## WORK ITEM
In the data that follows, count the lines where "chevron" appears, and write only the number.

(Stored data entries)
------------------------------------------------------------------------
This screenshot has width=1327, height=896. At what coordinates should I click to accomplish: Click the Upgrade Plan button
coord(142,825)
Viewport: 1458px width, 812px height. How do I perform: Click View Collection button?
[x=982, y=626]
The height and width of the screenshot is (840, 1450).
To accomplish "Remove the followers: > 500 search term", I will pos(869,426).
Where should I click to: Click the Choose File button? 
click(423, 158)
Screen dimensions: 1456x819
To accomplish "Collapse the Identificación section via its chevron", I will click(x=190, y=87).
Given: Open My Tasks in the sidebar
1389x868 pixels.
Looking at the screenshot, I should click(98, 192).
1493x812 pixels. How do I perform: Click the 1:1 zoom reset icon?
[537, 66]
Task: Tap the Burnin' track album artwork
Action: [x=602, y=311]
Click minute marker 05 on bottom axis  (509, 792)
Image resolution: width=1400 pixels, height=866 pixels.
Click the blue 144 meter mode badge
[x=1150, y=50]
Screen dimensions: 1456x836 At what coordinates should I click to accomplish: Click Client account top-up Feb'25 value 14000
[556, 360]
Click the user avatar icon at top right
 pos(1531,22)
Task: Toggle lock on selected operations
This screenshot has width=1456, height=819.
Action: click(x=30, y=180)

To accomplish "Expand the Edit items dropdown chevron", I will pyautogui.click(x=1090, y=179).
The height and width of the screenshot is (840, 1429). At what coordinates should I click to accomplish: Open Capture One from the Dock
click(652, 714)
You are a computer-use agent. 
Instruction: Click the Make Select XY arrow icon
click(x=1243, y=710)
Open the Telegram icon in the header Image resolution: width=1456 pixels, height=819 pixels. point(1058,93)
------------------------------------------------------------------------
## WRITTEN SOLUTION
2